*Task details:* Copy the following data verbatim, reproducing every line without alteration.

--

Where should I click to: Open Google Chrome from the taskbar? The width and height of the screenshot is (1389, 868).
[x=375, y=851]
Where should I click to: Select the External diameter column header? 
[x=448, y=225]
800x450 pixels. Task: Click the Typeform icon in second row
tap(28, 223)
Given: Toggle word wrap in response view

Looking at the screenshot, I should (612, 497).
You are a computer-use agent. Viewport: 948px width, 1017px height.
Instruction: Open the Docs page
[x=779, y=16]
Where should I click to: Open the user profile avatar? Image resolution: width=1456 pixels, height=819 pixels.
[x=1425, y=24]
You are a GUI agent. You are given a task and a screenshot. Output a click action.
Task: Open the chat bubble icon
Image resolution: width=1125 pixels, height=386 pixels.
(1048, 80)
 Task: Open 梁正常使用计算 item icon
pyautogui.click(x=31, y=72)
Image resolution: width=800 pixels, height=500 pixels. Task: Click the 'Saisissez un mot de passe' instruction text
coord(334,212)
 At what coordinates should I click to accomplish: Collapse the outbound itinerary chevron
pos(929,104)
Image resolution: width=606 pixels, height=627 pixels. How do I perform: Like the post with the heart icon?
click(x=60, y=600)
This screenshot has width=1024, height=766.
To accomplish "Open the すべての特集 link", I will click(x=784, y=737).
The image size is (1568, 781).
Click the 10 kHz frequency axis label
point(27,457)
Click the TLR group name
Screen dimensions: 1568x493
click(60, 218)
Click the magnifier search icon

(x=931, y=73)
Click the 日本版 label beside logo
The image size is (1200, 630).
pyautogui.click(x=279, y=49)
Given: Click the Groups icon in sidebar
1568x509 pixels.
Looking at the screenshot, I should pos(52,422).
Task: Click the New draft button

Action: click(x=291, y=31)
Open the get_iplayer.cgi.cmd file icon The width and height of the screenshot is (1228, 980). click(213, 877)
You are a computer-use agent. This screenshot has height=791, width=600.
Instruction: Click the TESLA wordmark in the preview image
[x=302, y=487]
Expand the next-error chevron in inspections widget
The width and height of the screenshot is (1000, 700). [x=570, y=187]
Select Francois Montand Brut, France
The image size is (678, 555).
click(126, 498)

--

*Final result:*
Where should I click to: Open Google Chrome from the taskbar? The width and height of the screenshot is (1389, 868).
[x=375, y=851]
Where should I click to: Select the External diameter column header? 
[x=448, y=225]
800x450 pixels. Task: Click the Typeform icon in second row
tap(28, 223)
Given: Toggle word wrap in response view

Looking at the screenshot, I should (612, 497).
You are a computer-use agent. Viewport: 948px width, 1017px height.
Instruction: Open the Docs page
[x=779, y=16]
Where should I click to: Open the user profile avatar? Image resolution: width=1456 pixels, height=819 pixels.
[x=1425, y=24]
You are a GUI agent. You are given a task and a screenshot. Output a click action.
Task: Open the chat bubble icon
Image resolution: width=1125 pixels, height=386 pixels.
(1048, 80)
 Task: Open 梁正常使用计算 item icon
pyautogui.click(x=31, y=72)
Image resolution: width=800 pixels, height=500 pixels. Task: Click the 'Saisissez un mot de passe' instruction text
coord(334,212)
 At what coordinates should I click to accomplish: Collapse the outbound itinerary chevron
pos(929,104)
Image resolution: width=606 pixels, height=627 pixels. How do I perform: Like the post with the heart icon?
click(x=60, y=600)
This screenshot has width=1024, height=766.
To accomplish "Open the すべての特集 link", I will click(x=784, y=737).
The image size is (1568, 781).
Click the 10 kHz frequency axis label
point(27,457)
Click the TLR group name
Screen dimensions: 1568x493
click(60, 218)
Click the magnifier search icon

(x=931, y=73)
Click the 日本版 label beside logo
The image size is (1200, 630).
pyautogui.click(x=279, y=49)
Given: Click the Groups icon in sidebar
1568x509 pixels.
Looking at the screenshot, I should pos(52,422).
Task: Click the New draft button

Action: click(x=291, y=31)
Open the get_iplayer.cgi.cmd file icon The width and height of the screenshot is (1228, 980). click(213, 877)
You are a computer-use agent. This screenshot has height=791, width=600.
Instruction: Click the TESLA wordmark in the preview image
[x=302, y=487]
Expand the next-error chevron in inspections widget
The width and height of the screenshot is (1000, 700). [x=570, y=187]
Select Francois Montand Brut, France
The image size is (678, 555).
click(126, 498)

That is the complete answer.